## Instruction
Render the lines of the records from the one containing "Given: Select the" through the one containing "point(119,61)", both included, as a JSON list of strings with one string per line and blank lines omitted. Leave the pictures out.

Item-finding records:
▼
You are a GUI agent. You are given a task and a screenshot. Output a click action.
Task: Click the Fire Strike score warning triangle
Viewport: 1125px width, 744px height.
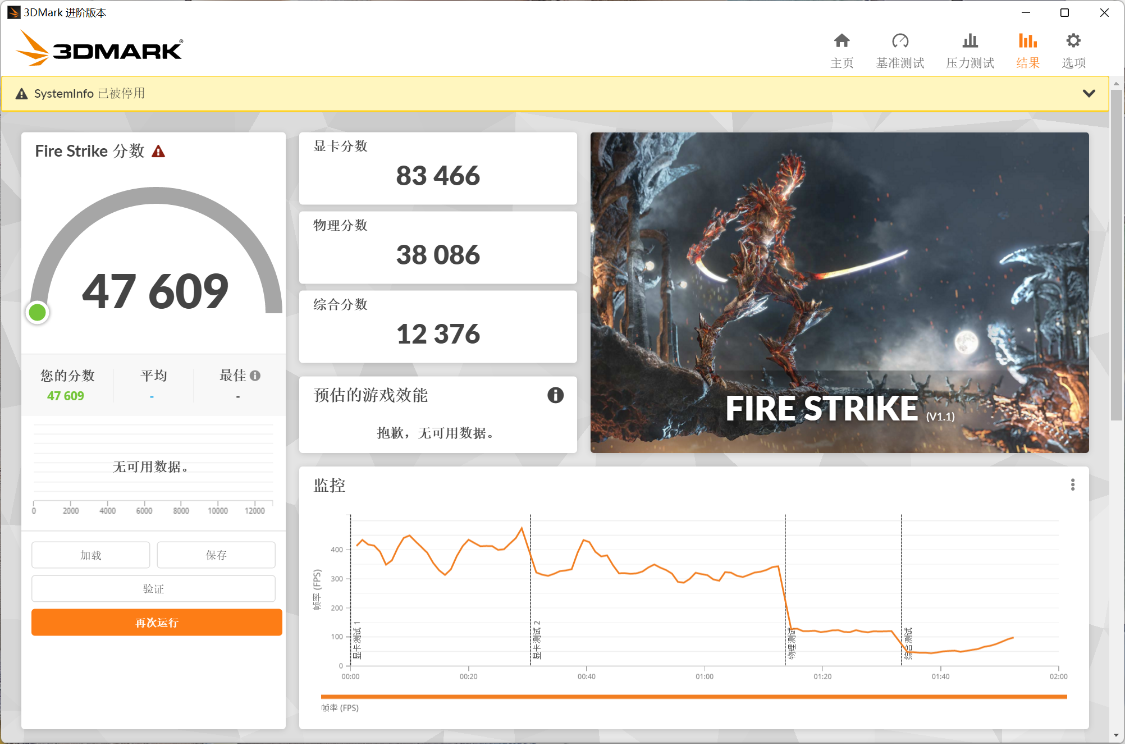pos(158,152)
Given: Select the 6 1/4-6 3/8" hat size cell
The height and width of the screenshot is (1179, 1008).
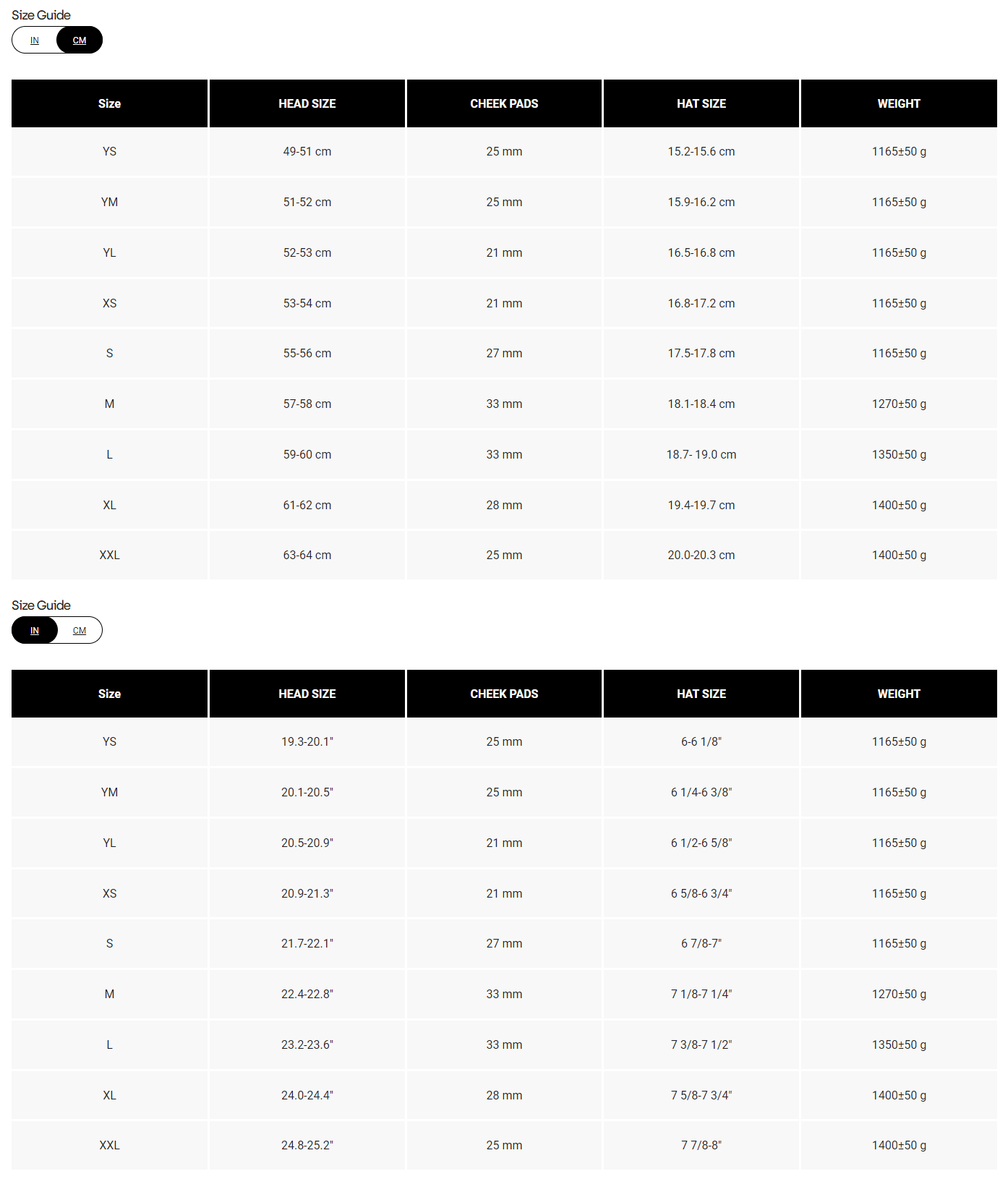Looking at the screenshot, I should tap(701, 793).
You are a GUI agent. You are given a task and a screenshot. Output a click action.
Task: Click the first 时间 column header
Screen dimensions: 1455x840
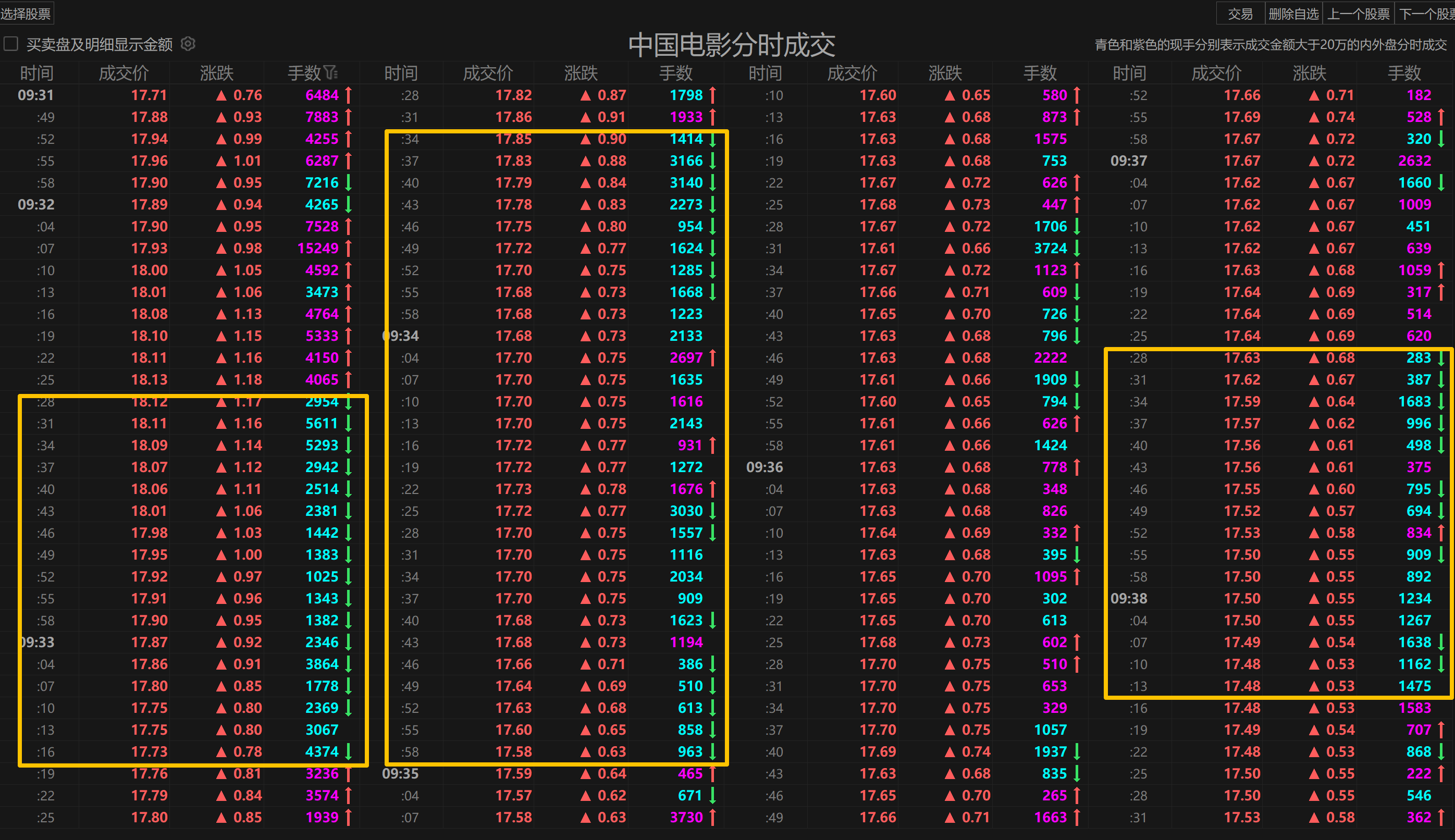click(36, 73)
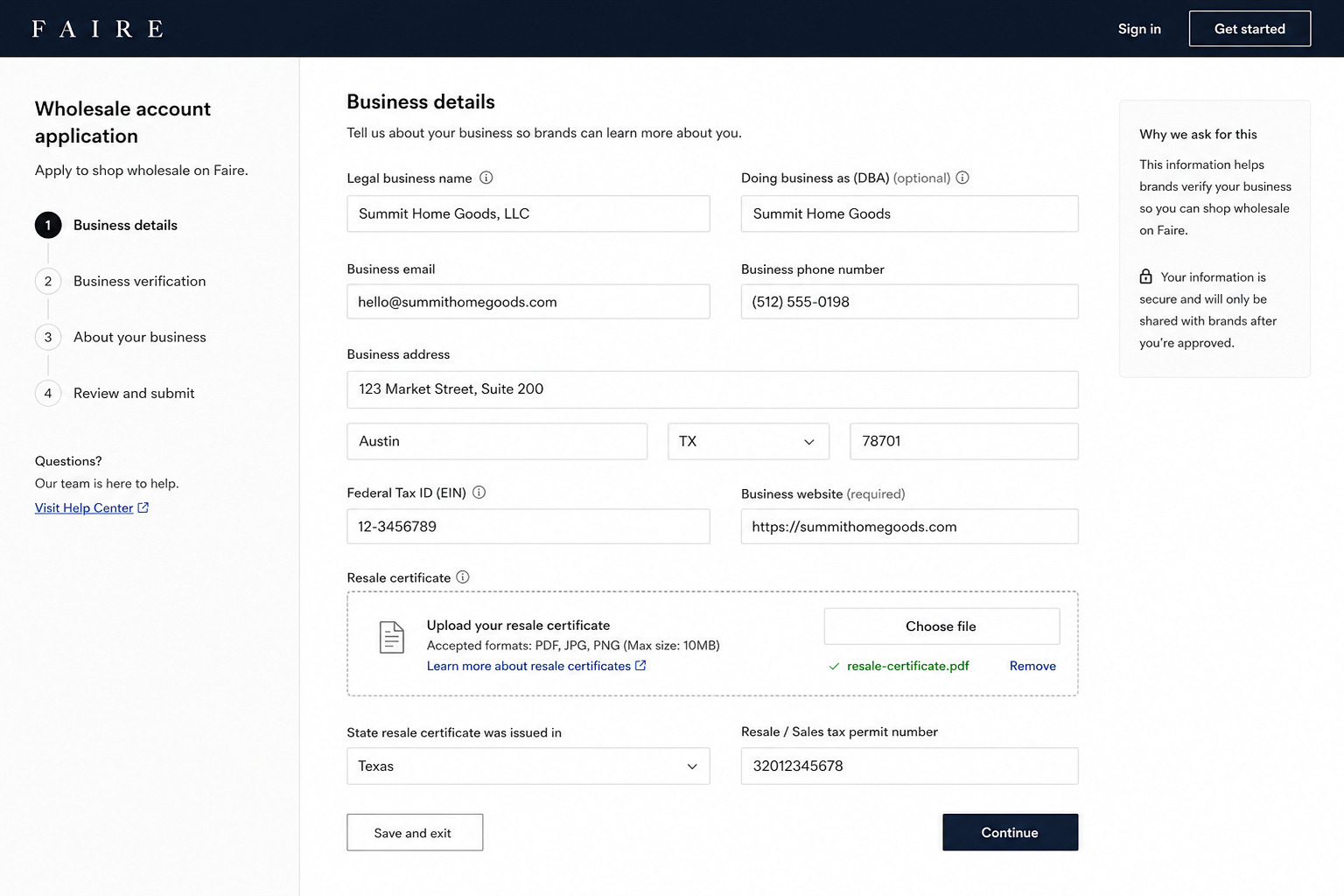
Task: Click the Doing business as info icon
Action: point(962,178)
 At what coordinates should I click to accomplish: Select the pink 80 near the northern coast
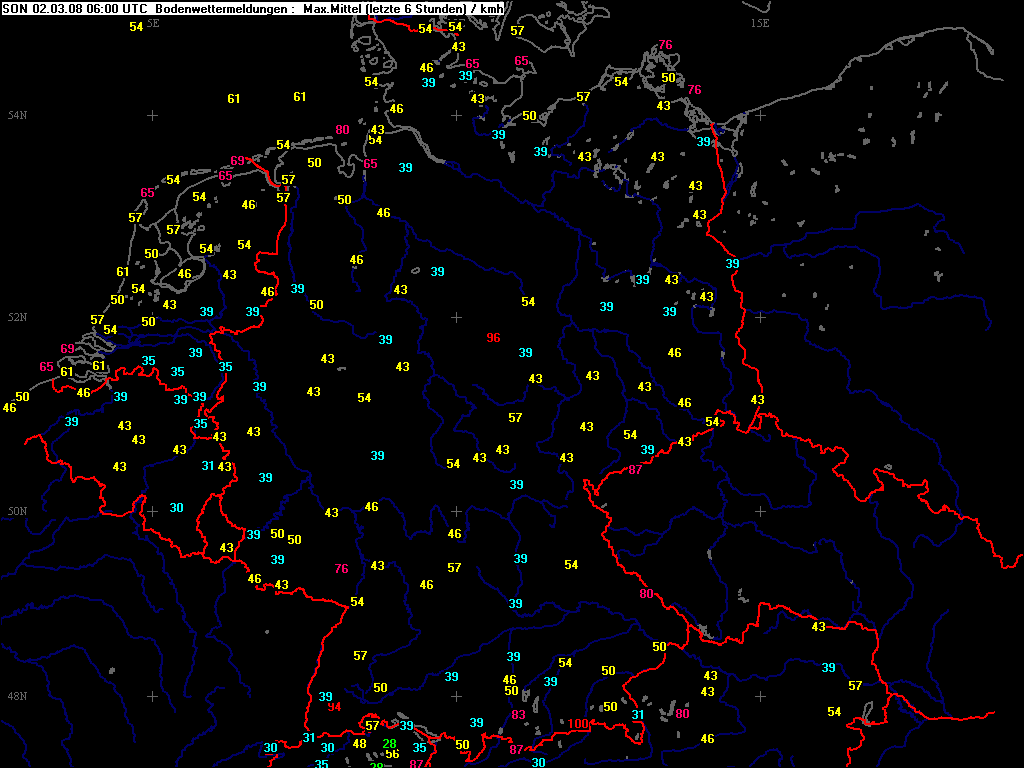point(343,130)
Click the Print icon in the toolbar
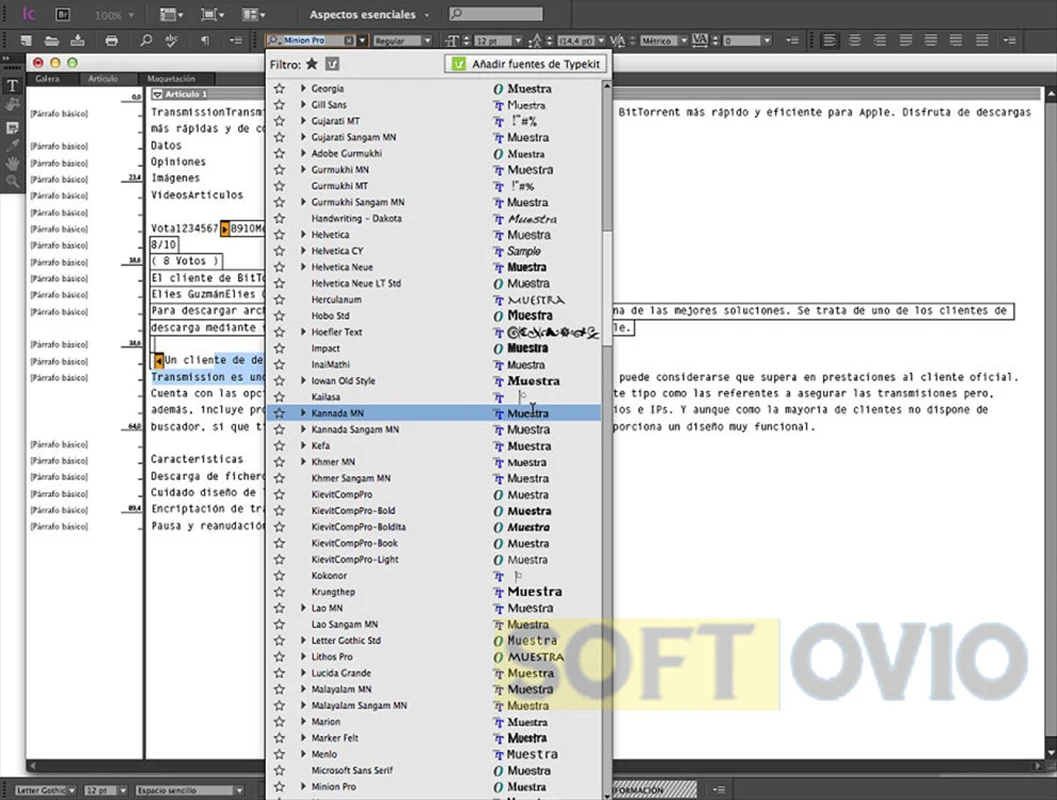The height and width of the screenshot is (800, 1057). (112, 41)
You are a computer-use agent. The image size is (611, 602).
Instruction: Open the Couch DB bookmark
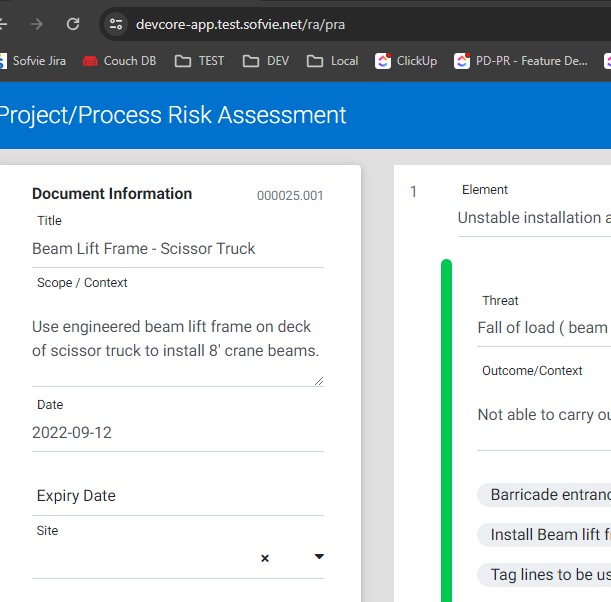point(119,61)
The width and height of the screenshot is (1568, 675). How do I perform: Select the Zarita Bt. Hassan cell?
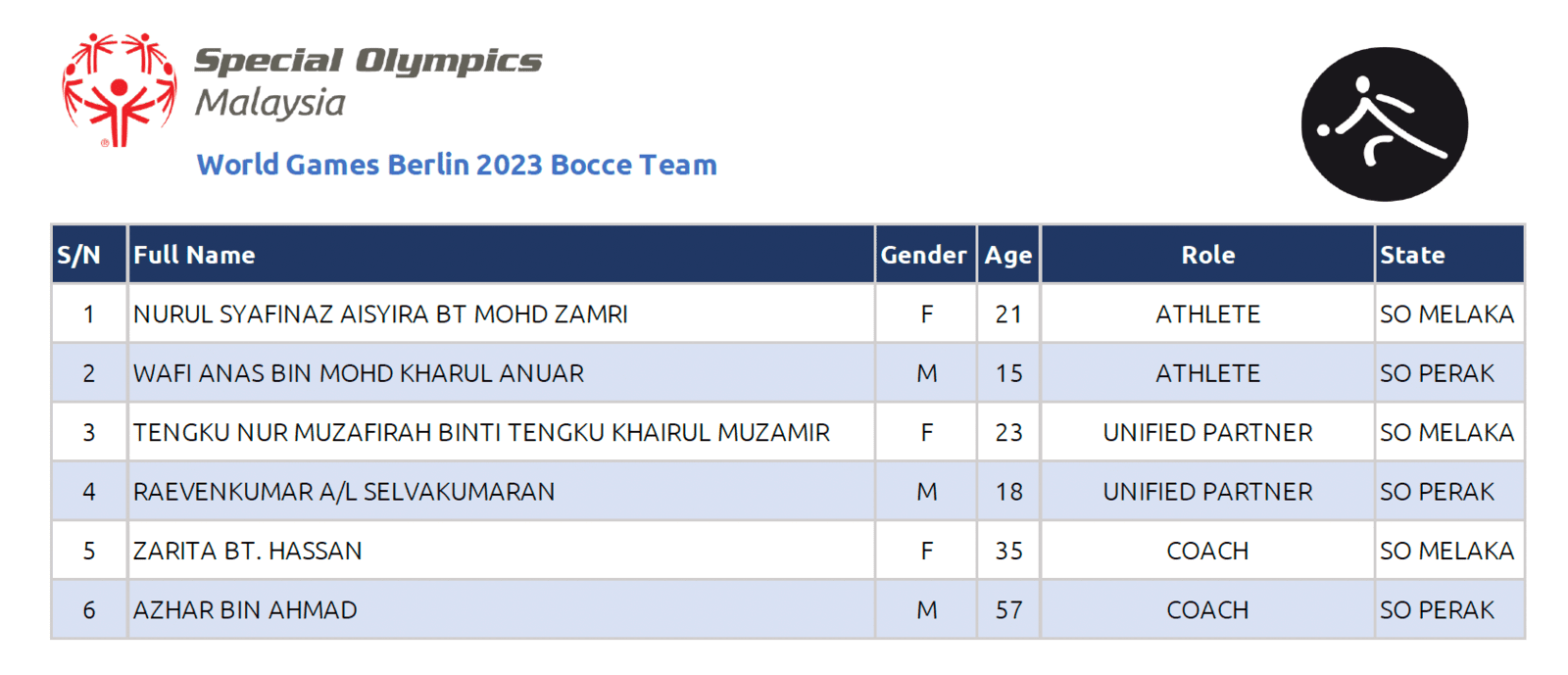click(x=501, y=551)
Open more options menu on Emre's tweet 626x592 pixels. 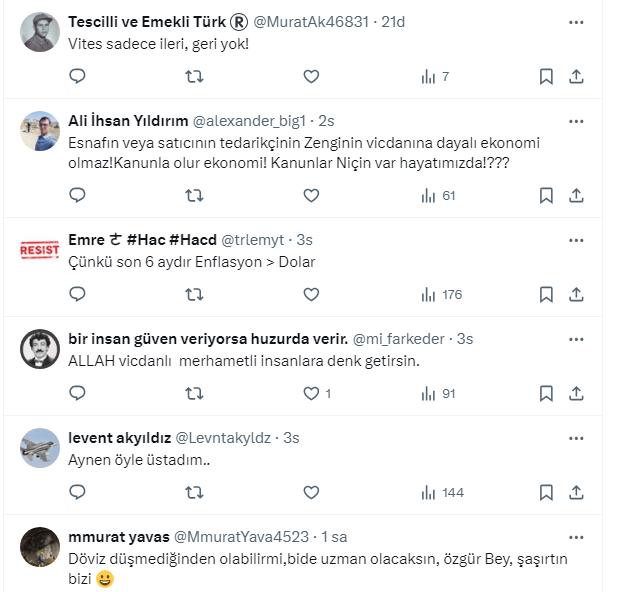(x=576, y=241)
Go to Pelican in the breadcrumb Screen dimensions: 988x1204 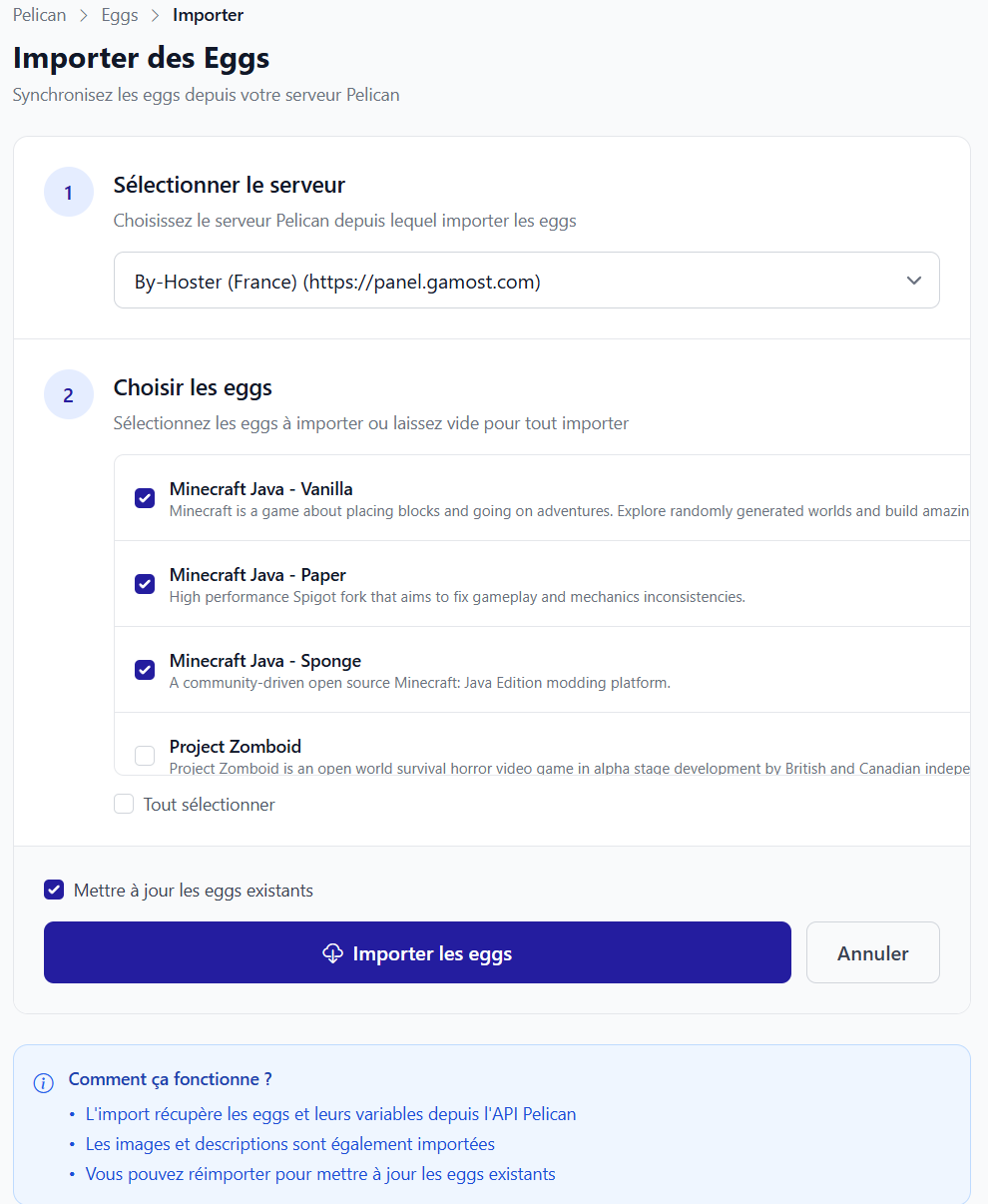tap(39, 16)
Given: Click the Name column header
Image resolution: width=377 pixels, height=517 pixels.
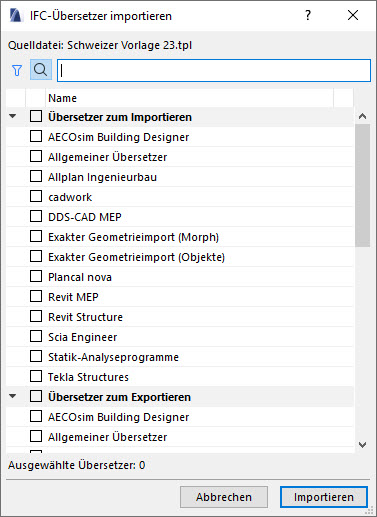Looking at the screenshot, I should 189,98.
▲
## Full response
[
  "Given: Select the 6 1/4-6 3/8\" hat size cell",
  "The height and width of the screenshot is (1179, 1008).",
  "Looking at the screenshot, I should tap(701, 793).",
  "You are a GUI agent. You are given a task and a screenshot. Output a click action.",
  "Task: Click the first 时间 column header",
  "Screen dimensions: 1455x840",
  "click(36, 73)",
  "Task: Click the Doing business as info icon",
  "Action: point(962,178)",
  " At what coordinates should I click to accomplish: Select the pink 80 near the northern coast",
  "point(343,130)",
  "Click the Print icon in the toolbar",
  "The height and width of the screenshot is (800, 1057). (112, 41)",
  "You are a computer-use agent. The image size is (611, 602).",
  "Instruction: Open the Couch DB bookmark",
  "point(119,61)"
]